**Stated exercise A**
Reproduce part of the passage on War of the Spheres word for word, beginning at the words "War of the Spheres, by" and stopping after the words "moonshot project succeeds.".
**Stated exercise B**
According to the passage on War of the Spheres, how many books has Larson sold?
**Stated exercise C**
Extend the passage on War of the Spheres, continuing from its final sentence.

**Source extract**
* START *
War of the Spheres, by B. V. Larson and James D. Millington, begins as a security operative staggers out of suspended animation. Plagued with gaps in his memory, Chief Gray is assigned to protect a military research and development program plagued by strange disappearances. But when Chief Gray finds the lead scientist gutted by a shadowy alien assassin, he learns the truth about the program. It is an attempt to create a new propulsion system to breach the force sphere around the solar system that imprisons humanity. Now Chef Gray must fight against alien spies, an entrenched military bureaucracy, the vices of supervisors and scientists, and even his own replacement to make sure this moonshot project succeeds.

Larson has sold over three million books by sticking to a simple formula. A military-minded man gets swept up into secretive events driven by contact with a previously unknown group of aliens, and only succeeds in finding the best course of action for Earth because he is unencumbered by the vices of lesser men–including many of the vices celebrated by more traditional science fiction writers. Larson’s heroes especially are plagued by arrogant and uncooperative scientists who are worthless in social settings, but must be endured for their occasional utility. The technology and nature of the threat change from series to series, keeping the formula fresh.
* END *
Records of locating words and elements:
* START *
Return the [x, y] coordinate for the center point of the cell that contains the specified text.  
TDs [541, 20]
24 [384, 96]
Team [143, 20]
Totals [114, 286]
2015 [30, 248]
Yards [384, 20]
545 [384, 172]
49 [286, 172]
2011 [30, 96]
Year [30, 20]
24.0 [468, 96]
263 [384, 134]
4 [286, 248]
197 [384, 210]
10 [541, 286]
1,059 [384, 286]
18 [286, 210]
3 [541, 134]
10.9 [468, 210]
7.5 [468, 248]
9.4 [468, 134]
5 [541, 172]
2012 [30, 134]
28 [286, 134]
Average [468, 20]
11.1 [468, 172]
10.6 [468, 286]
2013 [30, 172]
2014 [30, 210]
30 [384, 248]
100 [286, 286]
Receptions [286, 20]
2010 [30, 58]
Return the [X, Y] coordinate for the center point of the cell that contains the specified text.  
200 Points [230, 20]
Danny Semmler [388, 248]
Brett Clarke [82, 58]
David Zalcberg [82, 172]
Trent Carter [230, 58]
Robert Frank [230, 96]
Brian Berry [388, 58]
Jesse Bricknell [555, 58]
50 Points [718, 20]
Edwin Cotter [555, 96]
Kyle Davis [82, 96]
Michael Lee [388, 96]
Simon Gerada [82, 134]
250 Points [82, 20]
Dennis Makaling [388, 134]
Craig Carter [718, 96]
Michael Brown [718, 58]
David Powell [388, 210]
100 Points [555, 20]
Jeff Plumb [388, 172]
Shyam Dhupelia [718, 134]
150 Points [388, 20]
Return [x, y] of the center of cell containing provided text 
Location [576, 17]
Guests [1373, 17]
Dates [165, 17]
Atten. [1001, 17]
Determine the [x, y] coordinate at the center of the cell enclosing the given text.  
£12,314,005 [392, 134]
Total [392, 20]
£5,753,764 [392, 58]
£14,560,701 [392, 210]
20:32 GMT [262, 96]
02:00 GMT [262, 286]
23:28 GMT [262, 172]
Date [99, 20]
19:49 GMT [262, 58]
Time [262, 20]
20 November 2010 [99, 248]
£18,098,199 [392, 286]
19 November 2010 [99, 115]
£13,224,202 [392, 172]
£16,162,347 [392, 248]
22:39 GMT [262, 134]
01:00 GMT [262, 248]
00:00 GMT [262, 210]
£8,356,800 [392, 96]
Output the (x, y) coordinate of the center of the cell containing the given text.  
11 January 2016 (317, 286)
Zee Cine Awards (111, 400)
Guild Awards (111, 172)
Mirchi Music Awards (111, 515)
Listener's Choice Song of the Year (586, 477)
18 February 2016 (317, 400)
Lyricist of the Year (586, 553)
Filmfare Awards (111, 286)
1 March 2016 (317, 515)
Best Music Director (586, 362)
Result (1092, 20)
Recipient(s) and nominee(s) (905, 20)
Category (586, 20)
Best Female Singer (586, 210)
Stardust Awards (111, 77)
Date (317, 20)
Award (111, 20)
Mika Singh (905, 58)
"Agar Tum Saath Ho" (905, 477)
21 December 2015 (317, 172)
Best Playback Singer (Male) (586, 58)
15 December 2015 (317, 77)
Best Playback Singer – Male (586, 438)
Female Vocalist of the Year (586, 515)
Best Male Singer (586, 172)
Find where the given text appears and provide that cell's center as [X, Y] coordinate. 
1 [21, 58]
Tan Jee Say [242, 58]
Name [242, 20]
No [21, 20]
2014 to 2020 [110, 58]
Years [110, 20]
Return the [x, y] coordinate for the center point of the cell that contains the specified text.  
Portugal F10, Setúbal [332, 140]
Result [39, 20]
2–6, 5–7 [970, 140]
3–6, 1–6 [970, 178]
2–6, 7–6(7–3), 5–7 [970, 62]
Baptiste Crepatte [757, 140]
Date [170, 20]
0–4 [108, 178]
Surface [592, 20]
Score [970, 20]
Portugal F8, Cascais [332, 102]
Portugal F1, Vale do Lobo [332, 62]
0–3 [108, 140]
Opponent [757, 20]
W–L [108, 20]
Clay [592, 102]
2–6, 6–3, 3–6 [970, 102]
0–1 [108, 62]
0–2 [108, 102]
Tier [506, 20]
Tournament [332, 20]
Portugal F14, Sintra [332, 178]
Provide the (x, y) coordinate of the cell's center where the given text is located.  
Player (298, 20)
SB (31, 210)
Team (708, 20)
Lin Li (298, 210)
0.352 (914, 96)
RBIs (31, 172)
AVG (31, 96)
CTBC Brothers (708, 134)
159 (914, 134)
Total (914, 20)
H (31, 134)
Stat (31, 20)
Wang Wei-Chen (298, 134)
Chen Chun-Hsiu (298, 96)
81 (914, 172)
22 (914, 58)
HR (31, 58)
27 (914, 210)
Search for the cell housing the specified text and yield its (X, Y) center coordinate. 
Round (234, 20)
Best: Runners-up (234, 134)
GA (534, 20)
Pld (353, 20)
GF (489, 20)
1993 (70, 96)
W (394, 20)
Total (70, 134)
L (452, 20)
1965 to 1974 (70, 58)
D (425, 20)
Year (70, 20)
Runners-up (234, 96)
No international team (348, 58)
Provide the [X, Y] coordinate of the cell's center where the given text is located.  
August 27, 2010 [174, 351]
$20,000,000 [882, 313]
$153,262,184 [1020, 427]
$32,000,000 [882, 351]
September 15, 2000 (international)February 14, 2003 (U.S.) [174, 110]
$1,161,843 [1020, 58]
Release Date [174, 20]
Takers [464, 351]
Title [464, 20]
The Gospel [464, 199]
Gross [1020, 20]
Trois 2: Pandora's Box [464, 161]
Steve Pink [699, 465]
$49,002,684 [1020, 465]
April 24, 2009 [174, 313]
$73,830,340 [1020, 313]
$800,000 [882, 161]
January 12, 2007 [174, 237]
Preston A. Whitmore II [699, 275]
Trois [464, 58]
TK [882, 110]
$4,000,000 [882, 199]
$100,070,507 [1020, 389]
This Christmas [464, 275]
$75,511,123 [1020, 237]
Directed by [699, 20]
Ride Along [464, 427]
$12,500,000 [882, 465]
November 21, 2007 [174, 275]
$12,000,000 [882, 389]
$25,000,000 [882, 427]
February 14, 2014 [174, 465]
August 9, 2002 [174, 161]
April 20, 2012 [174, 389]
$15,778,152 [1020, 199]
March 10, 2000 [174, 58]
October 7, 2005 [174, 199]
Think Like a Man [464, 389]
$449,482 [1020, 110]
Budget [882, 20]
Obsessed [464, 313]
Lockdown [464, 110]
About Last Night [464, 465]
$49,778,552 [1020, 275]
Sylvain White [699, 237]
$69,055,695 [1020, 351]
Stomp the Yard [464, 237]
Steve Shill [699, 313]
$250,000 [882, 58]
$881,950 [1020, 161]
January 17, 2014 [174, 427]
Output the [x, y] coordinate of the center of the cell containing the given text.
* END *
**Expected answer A**
War of the Spheres, by B. V. Larson and James D. Millington, begins as a security operative staggers out of suspended animation. Plagued with gaps in his memory, Chief Gray is assigned to protect a military research and development program plagued by strange disappearances. But when Chief Gray finds the lead scientist gutted by a shadowy alien assassin, he learns the truth about the program. It is an attempt to create a new propulsion system to breach the force sphere around the solar system that imprisons humanity. Now Chef Gray must fight against alien spies, an entrenched military bureaucracy, the vices of supervisors and scientists, and even his own replacement to make sure this moonshot project succeeds.

**Expected answer B**
Over three million books.

**Expected answer C**
Here, the conflict is spy versus spy as Chief Gray tries to keep the new star drive out of the hands/claws/manipulators of an insectoid alien crew trying to steal it through commando raids. Compared to the galaxy-spanning conflicts in earlier Larson series, the smaller scope keeps Chief Gray’s involvement small–nowhere near the imperial heights that previous protagonists climbed. Gray’s other strength is his social skills. He might not be deferential, or polite, or even agreeable, but his approach is direct and convincing:

“You left Logan out there,” Whitman said bluntly.

“That’s better than having that thing in here with us, isn’t it?”

“You shoved him out.”

I looked Whitman in the eye. “Yes, I did.”

He thought about that, and he nodded his head. “You played it right. Logan was always impossible. He knew it all–you couldn’t tell him anything.”

For once, we get science fiction that refuses to glorify the secret king, choosing instead to stuff him in a locker at every chance. This isn’t out of cruelty, since the vices of lesser men, cowardice, gluttony, pride, jealousy, etc., actively threaten Chief Gray’s mission and get a space station of bystanders killed. But while countless warnings of what not to be abound in the Chief’s path, no aspirational examples exist. Chief Gray is the sole man of virtu in the world of vice, and I hope sequels will show how fellow men like the Chief interact and support each other’s missions. In the meantime, following the Chief as he stalks alien commandos across the solar system is an unabashed pleasure.